Concatenates the list of tensors values along dimension axis. If values[i].shape = [D0, D1, ... Daxis(i), ...Dn], the concatenated result has shape

[D0, D1, ... Raxis, ...Dn]

where

Raxis = sum(Daxis(i))

That is, the data from the input tensors is joined along the axis dimension.

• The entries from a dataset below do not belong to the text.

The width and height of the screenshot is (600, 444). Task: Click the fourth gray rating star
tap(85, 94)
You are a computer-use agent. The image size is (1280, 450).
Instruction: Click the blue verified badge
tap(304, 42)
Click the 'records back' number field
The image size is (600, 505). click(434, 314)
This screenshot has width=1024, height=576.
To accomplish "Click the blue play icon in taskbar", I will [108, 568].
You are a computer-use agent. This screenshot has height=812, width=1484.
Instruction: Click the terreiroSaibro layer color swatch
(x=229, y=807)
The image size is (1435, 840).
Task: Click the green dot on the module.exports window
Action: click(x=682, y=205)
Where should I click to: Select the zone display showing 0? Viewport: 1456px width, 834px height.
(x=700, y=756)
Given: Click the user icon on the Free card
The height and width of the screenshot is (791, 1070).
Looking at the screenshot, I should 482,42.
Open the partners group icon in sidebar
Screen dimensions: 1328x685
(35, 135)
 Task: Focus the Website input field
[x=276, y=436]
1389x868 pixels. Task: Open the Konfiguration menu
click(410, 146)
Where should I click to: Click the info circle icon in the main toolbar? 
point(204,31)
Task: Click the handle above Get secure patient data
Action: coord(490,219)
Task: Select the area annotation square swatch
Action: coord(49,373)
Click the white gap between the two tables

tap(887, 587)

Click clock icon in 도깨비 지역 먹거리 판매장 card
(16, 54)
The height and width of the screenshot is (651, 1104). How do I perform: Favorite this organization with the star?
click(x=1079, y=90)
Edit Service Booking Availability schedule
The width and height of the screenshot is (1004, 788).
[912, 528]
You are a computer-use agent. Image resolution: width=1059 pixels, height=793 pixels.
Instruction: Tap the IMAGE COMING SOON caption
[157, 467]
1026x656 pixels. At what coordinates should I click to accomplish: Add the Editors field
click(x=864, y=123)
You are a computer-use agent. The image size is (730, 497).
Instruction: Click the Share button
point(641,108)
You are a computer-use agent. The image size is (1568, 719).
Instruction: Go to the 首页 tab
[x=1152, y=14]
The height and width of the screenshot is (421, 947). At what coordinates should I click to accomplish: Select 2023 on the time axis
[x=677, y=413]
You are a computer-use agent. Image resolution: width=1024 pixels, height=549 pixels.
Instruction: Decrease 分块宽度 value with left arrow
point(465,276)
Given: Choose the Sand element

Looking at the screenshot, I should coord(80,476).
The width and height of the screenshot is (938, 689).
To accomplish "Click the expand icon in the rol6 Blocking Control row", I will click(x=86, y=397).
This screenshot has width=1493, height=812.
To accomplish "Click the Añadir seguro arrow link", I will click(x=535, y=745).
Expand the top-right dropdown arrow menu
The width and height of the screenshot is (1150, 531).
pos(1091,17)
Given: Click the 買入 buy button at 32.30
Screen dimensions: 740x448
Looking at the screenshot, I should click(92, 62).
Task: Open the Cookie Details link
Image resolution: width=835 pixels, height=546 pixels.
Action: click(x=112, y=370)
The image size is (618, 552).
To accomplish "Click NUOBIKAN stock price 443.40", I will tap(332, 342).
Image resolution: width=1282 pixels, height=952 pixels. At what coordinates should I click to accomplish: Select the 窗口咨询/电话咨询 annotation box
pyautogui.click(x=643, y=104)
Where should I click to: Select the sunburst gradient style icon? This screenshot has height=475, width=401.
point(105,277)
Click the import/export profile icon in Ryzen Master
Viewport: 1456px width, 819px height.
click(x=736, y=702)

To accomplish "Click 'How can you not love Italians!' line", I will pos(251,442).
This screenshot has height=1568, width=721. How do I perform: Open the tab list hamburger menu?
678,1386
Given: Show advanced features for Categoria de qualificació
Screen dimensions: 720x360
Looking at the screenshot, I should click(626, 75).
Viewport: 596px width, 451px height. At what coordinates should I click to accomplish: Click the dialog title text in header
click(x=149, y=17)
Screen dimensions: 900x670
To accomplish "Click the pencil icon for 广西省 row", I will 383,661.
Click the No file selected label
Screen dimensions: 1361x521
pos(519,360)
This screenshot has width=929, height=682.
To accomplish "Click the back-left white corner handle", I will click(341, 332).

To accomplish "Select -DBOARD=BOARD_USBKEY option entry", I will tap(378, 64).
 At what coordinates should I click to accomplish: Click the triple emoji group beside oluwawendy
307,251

The number of dimensions of the input tensors must match, and all dimensions except axis must be equal.

For example:

>>> t1 = [[1, 2, 3], [4, 5, 6]]
>>> t2 = [[7, 8, 9], [10, 11, 12]]
>>> concat([t1, t2], 0)
<tf.Tensor: shape=(4, 3), dtype=int32, numpy=
array([[ 1,  2,  3],
       [ 4,  5,  6],
       [ 7,  8,  9],
       [10, 11, 12]], dtype=int32)>
>>> concat([t1, t2], 1)
<tf.Tensor: shape=(2, 6), dtype=int32, numpy=
array([[ 1,  2,  3,  7,  8,  9],
       [ 4,  5,  6, 10, 11, 12]], dtype=int32)>

As in Python, the axis could also be negative numbers. Negative axis are interpreted as counting from the end of the rank, i.e., axis + rank(values)-th dimension.

For example:

>>> t1 = [[[1, 2], [2, 3]], [[4, 4], [5, 3]]]
>>> t2 = [[[7, 4], [8, 4]], [[2, 10], [15, 11]]]
>>> tf.concat([t1, t2], -1)
<tf.Tensor: shape=(2, 2, 4), dtype=int32, numpy=
  array([[[ 1,  2,  7,  4],
          [ 2,  3,  8,  4]],
         [[ 4,  4,  2, 10],
          [ 5,  3, 15, 11]]], dtype=int32)>

Note: If you are concatenating along a new axis consider using stack. E.g.

tf.concat([tf.expand_dims(t, axis) for t in tensors], axis)

can be rewritten as

tf.stack(tensors, axis=axis)

Args:

Returns:

A Tensor resulting from concatenation of the input tensors.